> [Exercise objective]
Every line in the records below with the string "icon" is to be copied out.

Start of The input

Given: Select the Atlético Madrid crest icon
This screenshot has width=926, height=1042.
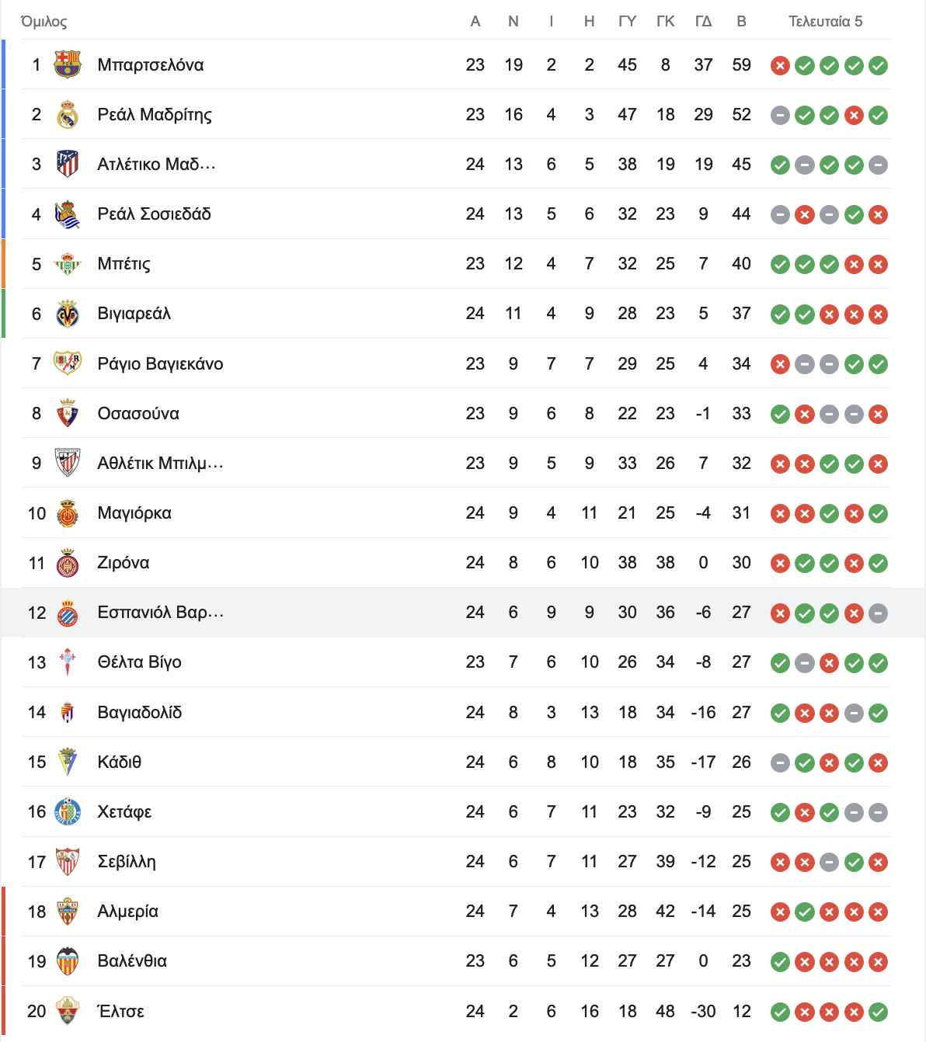Looking at the screenshot, I should coord(68,164).
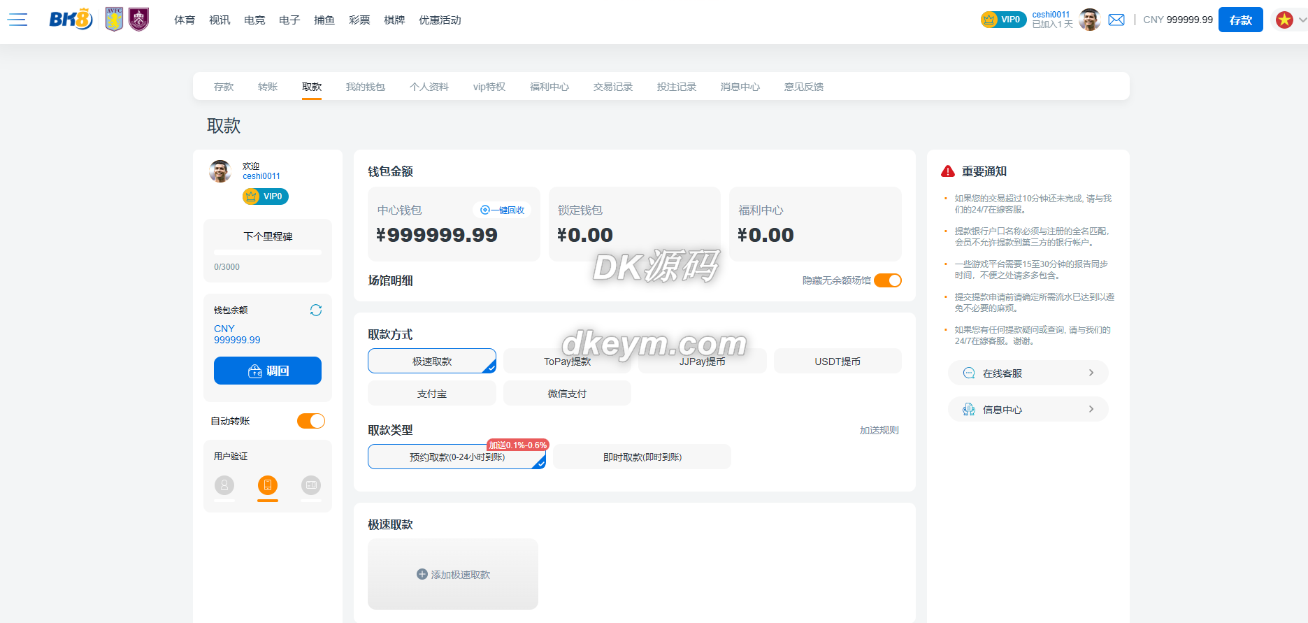The width and height of the screenshot is (1308, 623).
Task: Expand the 在线客服 entry
Action: pyautogui.click(x=1028, y=373)
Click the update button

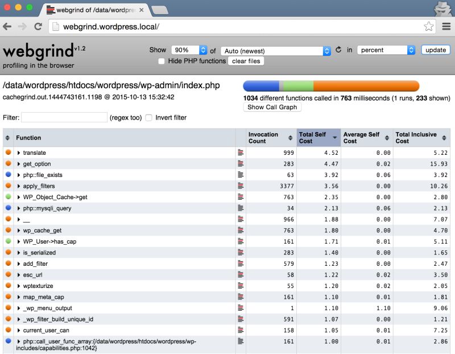(x=435, y=50)
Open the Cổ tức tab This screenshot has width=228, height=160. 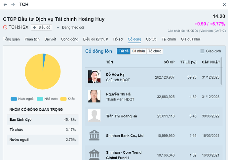pyautogui.click(x=151, y=39)
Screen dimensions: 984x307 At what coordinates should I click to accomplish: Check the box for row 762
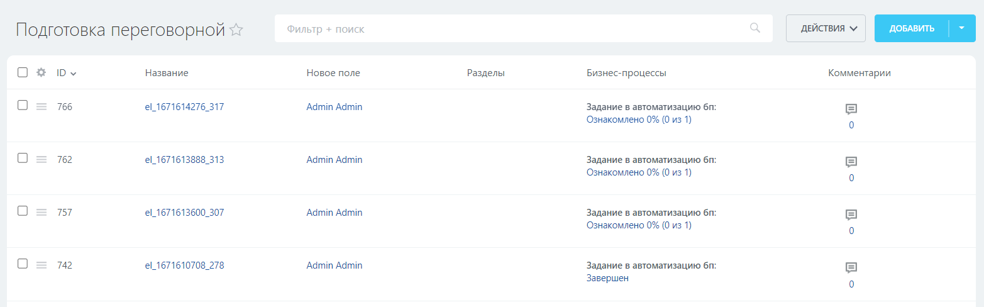23,159
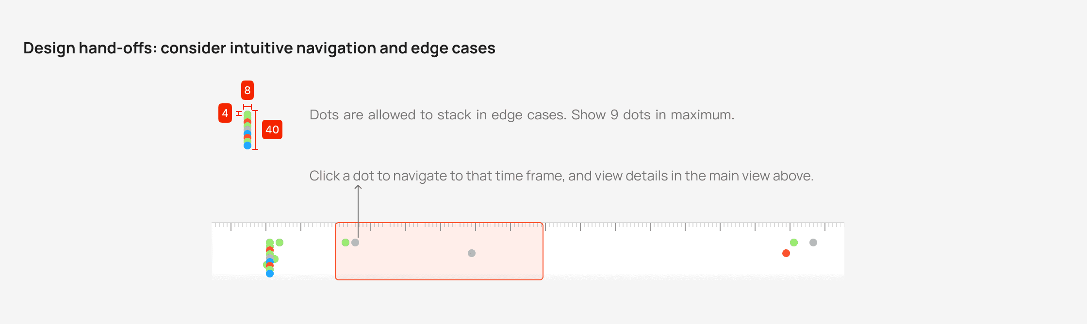Click the green dot inside the red selection range

(x=346, y=243)
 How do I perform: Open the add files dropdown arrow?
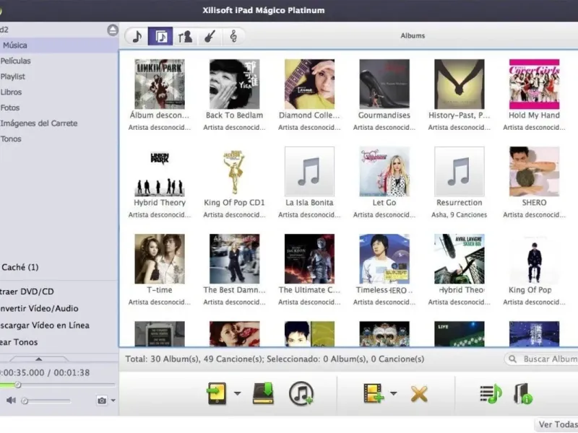coord(394,393)
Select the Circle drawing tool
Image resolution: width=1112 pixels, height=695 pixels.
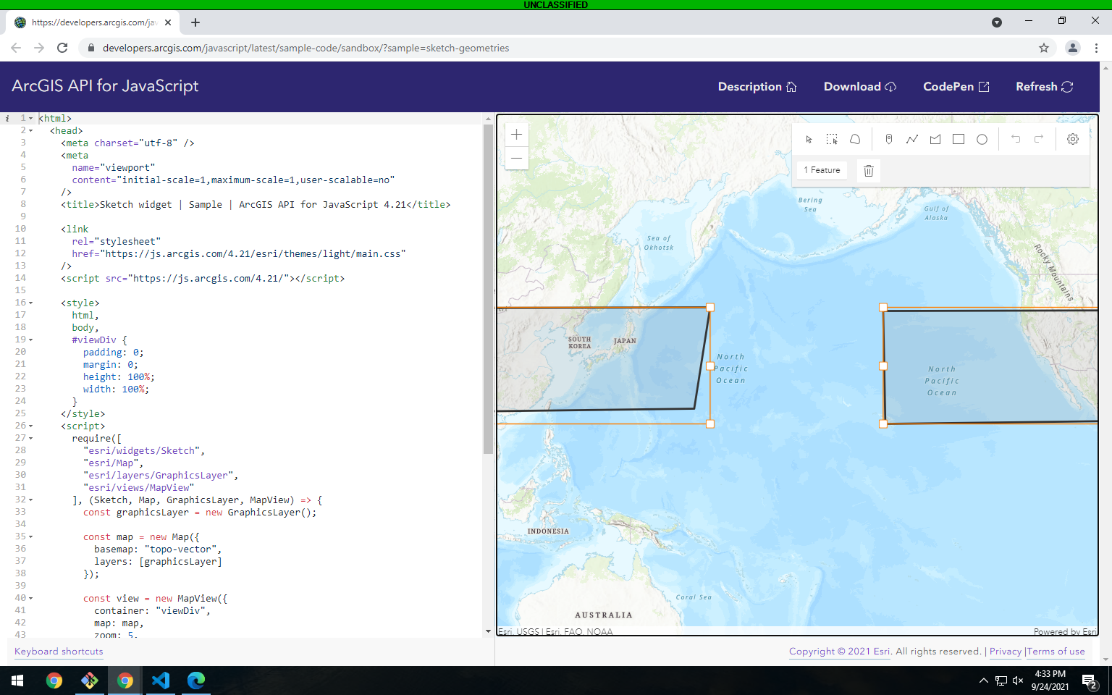[x=982, y=139]
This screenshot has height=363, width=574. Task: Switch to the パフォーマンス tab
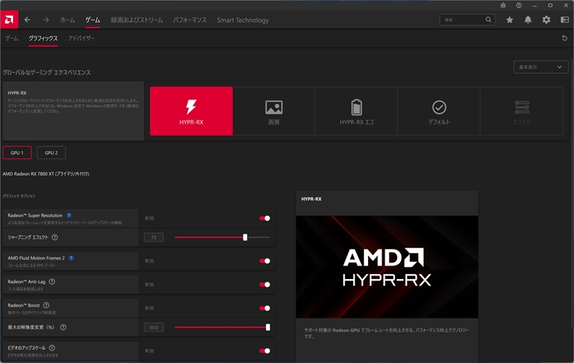(x=189, y=20)
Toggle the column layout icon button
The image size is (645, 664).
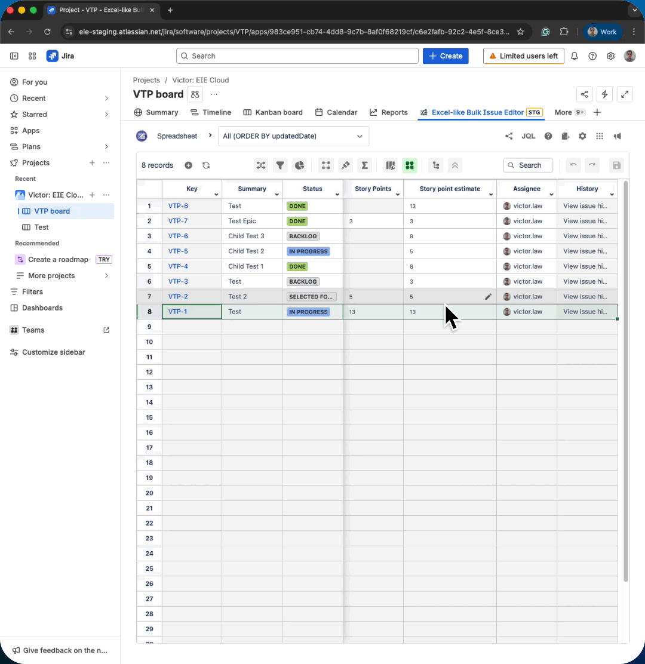coord(390,165)
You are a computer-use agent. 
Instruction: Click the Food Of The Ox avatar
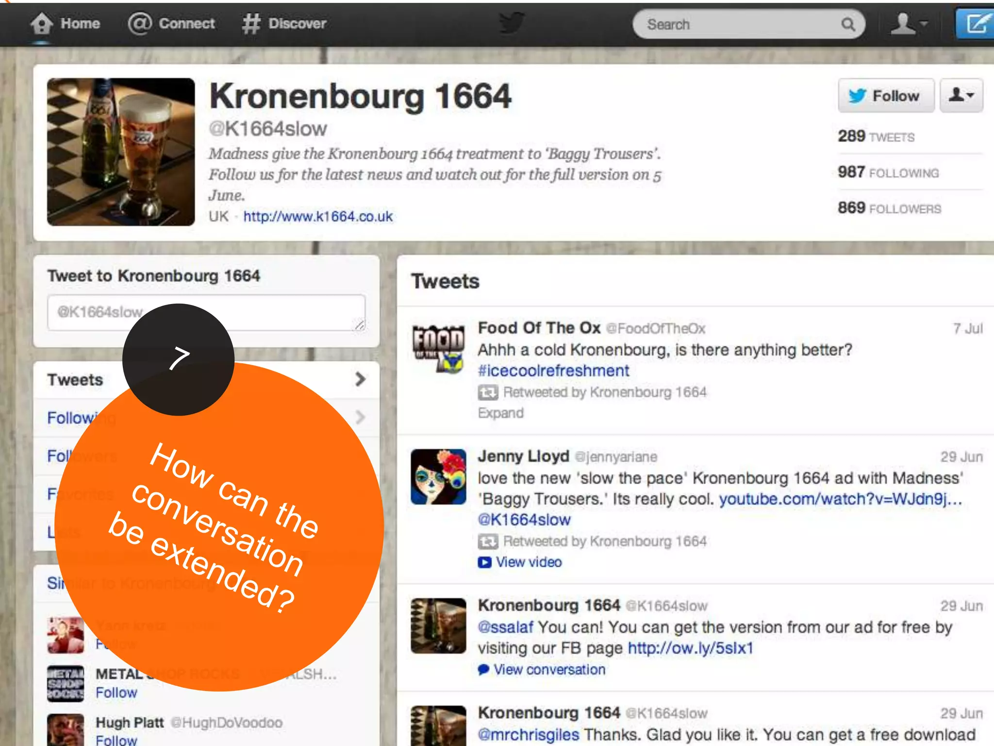tap(438, 349)
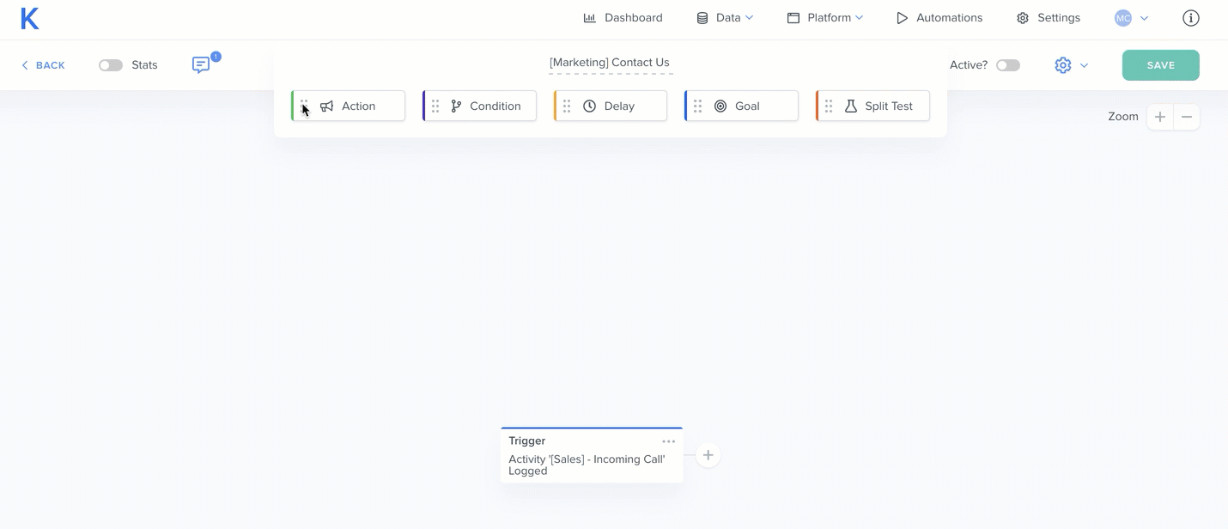Toggle the Stats switch
1228x529 pixels.
(111, 65)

End of The input

> [Problem solution]
Given: Select the Atlético Madrid crest icon
Toggle the column layout icon button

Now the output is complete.